Ukraine plans to expand its millet area by around 20% in 2026 to nearly 40,000 ha, marking a gradual recovery after a steep contraction in recent years. Despite this increase, millet still occupies a smaller footprint than in the past, so the market remains sensitive to weather, logistics and input-cost shocks. The expansion signals that growers see improved relative economics for millet, supported by resilient birdfeed demand, rotational benefits and the grain’s drought tolerance in more marginal areas. On the demand side, the core outlet remains birdfeed and specialty grain mixes, both domestically and for export, with niche human-consumption channels emerging but not yet driving the balance sheet.

Fundamentals & Competitiveness

Flat spot prices in Odesa over the last month suggest that current stocks and expected 2025/26 supplies are broadly aligned with demand. Modest firmness in Chinese FOB offers narrows the arbitrage but still leaves Ukrainian origin competitive, especially on shorter Black Sea routes. The wide premium of organic hulled kernels over conventional product reflects structural scarcity rather than short-term tightness; certified supply is limited, and demand from health-food and specialty channels remains relatively price‑inelastic. For birdfeed users, the small spread between yellow and red inshell millet (about EUR 0.02/kg) keeps formulation flexible, with switching mainly driven by availability and colour preferences instead of large price differentials.

Weather & Crop Outlook (Odesa Focus)

Weather in Odesa and the wider oblast over the next three days looks supportive for field activity. Forecasts point to mostly dry to partly cloudy conditions with highs around 17–21°C and moderate winds, following some recent light rain that helped replenish topsoil moisture.

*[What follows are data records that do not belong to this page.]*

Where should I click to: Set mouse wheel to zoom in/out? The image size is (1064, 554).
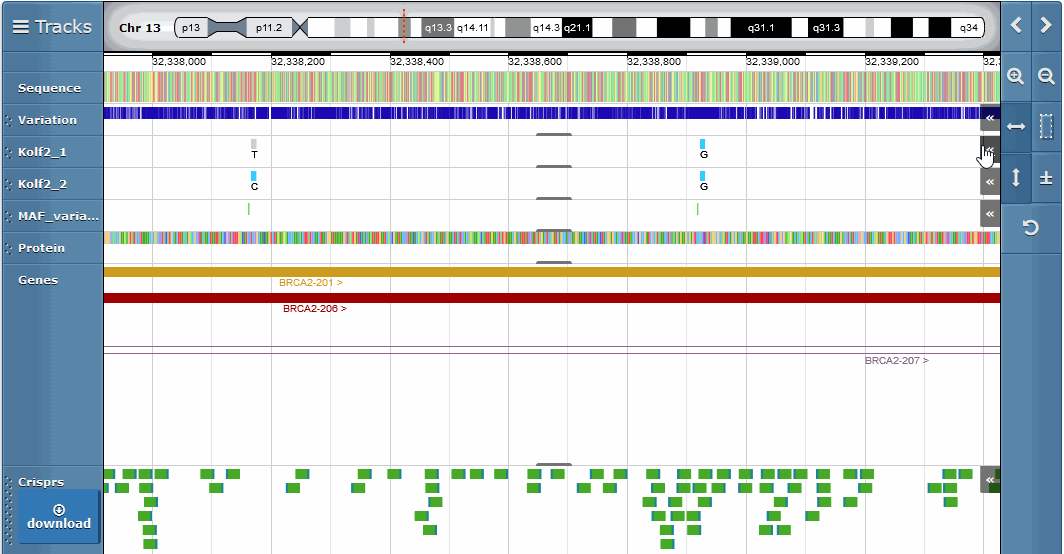click(x=1046, y=177)
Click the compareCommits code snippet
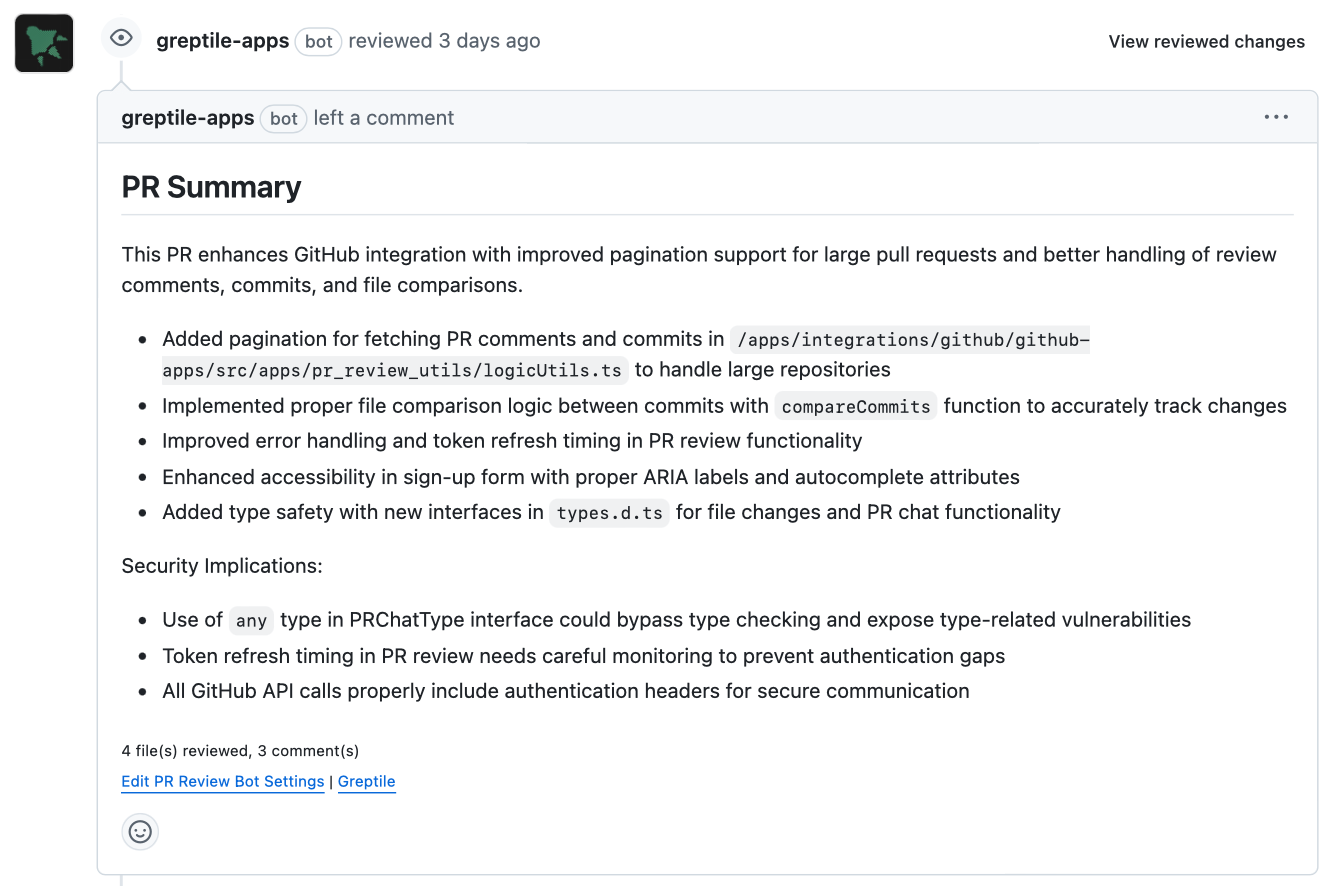Viewport: 1330px width, 886px height. pyautogui.click(x=856, y=406)

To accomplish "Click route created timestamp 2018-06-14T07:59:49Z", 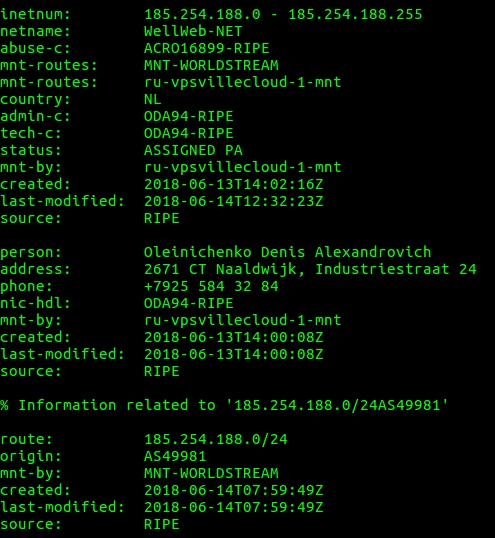I will click(x=233, y=490).
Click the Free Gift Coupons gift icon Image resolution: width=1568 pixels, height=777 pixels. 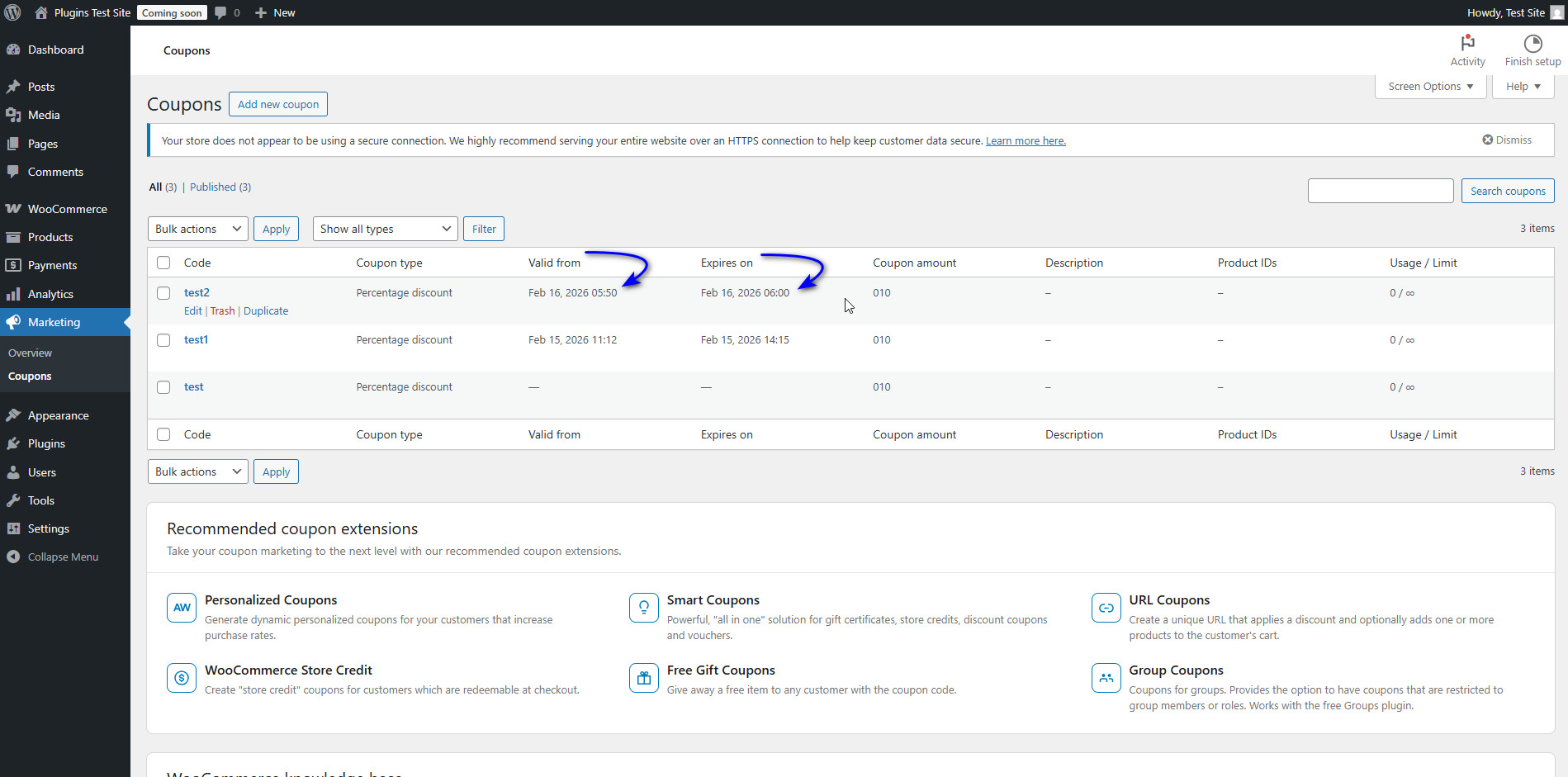click(643, 678)
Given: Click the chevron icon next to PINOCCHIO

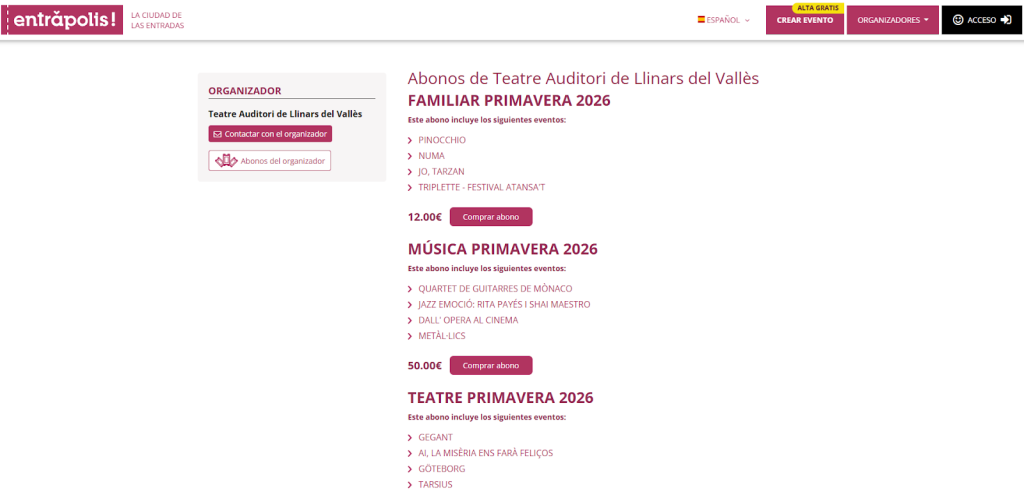Looking at the screenshot, I should [x=410, y=140].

For a crop that is comparatively drought‑tolerant but still benefits from good early establishment, this pattern is favourable. If these conditions persist into late May, yield prospects for the expanded 2026 millet area should remain at least average, reinforcing the gradual supply recovery narrative.

Trading Outlook & 3‑Day Price View

  • Producers (Ukraine): With acreage rising and prices stable, consider forward‑selling a portion of expected 2026 output at current EUR 0.52–0.67/kg FCA levels for inshell and conventional hulled millet, while keeping some volume open in case of weather‑driven upside.
  • Feed & birdfeed buyers: Current flat prices offer an opportunity to lock in medium‑term cover, especially for red and yellow inshell millet, before the larger 2026 crop picture is fully known.
  • Organic segment: The strong premium for organic hulled kernels (around EUR 1.20/kg) is likely to persist; buyers should secure strategic volumes early, while producers may see scope for incremental organic conversion where agronomically feasible.

3‑day directional price indication (UA, Odesa):

  • Inshell millet (yellow/red, FCA): Stable, trading in a narrow EUR 0.52–0.54/kg band.
  • Hulled millet (conventional, FCA): Stable to slightly firm around EUR 0.67/kg, supported by limited spot liquidity.
  • Hulled millet (organic, FCA): Stable near EUR 1.20/kg with no immediate signals of downward pressure.